#### Data
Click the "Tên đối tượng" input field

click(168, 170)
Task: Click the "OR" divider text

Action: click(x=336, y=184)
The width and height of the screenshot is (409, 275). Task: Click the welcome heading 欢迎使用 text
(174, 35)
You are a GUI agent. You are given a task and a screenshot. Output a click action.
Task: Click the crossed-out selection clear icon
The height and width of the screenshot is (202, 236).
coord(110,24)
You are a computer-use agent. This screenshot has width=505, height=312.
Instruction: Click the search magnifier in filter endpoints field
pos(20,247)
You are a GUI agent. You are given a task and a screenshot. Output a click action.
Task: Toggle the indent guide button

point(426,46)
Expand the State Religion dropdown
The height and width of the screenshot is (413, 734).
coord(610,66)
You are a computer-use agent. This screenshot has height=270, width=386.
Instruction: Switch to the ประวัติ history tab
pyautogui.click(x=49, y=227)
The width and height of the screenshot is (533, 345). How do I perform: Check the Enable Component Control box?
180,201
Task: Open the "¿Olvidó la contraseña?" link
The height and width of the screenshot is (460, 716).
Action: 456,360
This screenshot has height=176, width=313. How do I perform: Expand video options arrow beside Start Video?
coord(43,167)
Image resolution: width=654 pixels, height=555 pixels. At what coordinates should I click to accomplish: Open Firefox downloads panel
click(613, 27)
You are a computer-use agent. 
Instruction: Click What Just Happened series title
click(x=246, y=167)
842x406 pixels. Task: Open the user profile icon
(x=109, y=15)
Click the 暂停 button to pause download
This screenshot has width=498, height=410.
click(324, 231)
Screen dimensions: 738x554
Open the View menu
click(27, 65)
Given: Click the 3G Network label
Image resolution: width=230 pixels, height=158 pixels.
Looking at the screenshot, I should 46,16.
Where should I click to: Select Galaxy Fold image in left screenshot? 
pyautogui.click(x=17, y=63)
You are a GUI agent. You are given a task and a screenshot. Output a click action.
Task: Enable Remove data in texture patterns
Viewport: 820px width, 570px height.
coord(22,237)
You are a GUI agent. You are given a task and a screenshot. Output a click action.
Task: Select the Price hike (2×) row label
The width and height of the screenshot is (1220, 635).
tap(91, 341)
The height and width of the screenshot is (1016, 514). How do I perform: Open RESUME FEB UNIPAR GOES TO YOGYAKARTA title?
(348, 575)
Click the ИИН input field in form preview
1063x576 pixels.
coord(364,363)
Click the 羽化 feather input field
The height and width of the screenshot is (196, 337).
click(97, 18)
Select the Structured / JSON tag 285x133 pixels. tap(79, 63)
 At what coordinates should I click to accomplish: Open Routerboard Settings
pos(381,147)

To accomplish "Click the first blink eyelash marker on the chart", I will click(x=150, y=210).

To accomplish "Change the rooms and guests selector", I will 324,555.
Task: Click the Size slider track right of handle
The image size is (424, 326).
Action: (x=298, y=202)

#### Your objective
Using the records above, set down exactly the lines from the one with "Click the 暂停 button to pause download" through the one with "Task: Enable Remove data in texture patterns", inclusive, and nothing more.

#### Written answer
Click the 暂停 button to pause download
This screenshot has width=498, height=410.
click(324, 231)
Screen dimensions: 738x554
Open the View menu
click(27, 65)
Given: Click the 3G Network label
Image resolution: width=230 pixels, height=158 pixels.
Looking at the screenshot, I should 46,16.
Where should I click to: Select Galaxy Fold image in left screenshot? 
pyautogui.click(x=17, y=63)
You are a GUI agent. You are given a task and a screenshot. Output a click action.
Task: Enable Remove data in texture patterns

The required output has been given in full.